NASA will launch geostationary satellite to improve climate observation

On June 25, a NASA geostationary satellite will be launched with the purpose of improving climate observation.

NASA is scheduled for the launch of a geostationary satellite on June 25 in order to improve the monitoring of meteorological phenomena and the Earth’s environment by the National Oceanic and Atmospheric Administration (NOAA).

“The mission will take off on a SpaceX Falcon Heavy rocket from a platform at the Kennedy Space Center in Florida, and will aim to study the climatic conditions of space,” as reported.

The NOAA satellite, called GOES-U (Geostationary Operational Environmental Satellite U) will carry a series of specialized instruments that will allow obtaining advanced quality images, performing atmospheric measurements and real-time mapping of lightning activity as well as detecting of approaching space weather hazards.

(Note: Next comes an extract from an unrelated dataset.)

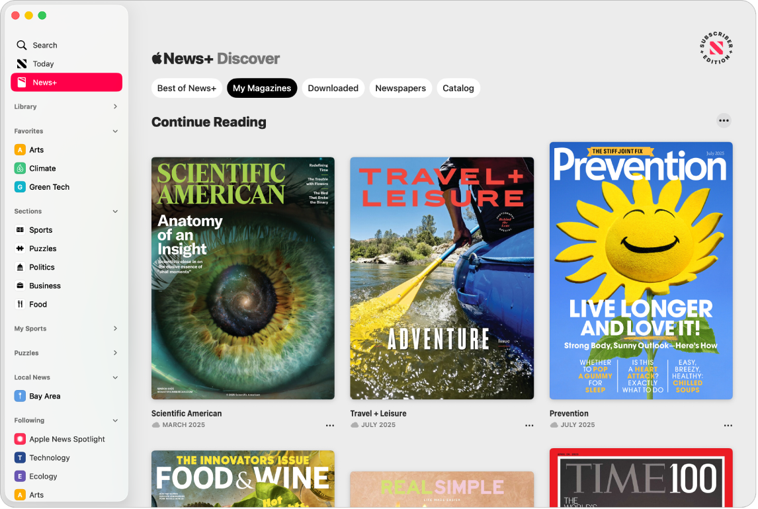
Task: Switch to the Downloaded tab
Action: [x=333, y=88]
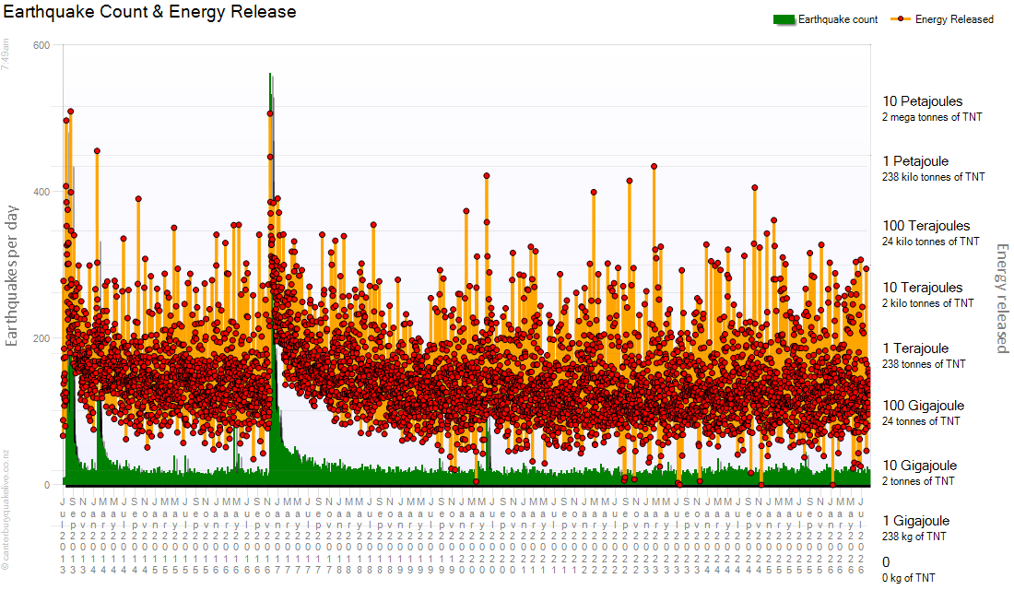Click the 600 value on left axis
This screenshot has width=1014, height=590.
(41, 45)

“It will include a new compact coronagraph (a device that allows observing dimly illuminated objects near a star) that will take images of the outer layer of the Sun’s atmosphere to detect mass ejections from the corona.”

It is the fourth and last satellite in the GOES-R series. And its main objective will be to improve the ability to “monitor and forecast climate, ocean and environmental dynamics in real time.”

To obtain better images, the NASA satellite is equipped with seven high-definition instruments for monitoring the Earth’s western hemisphere. Once the launch is completed and in-orbit verification is done, NOAA “will redesignate GOES-U as GOES-19.”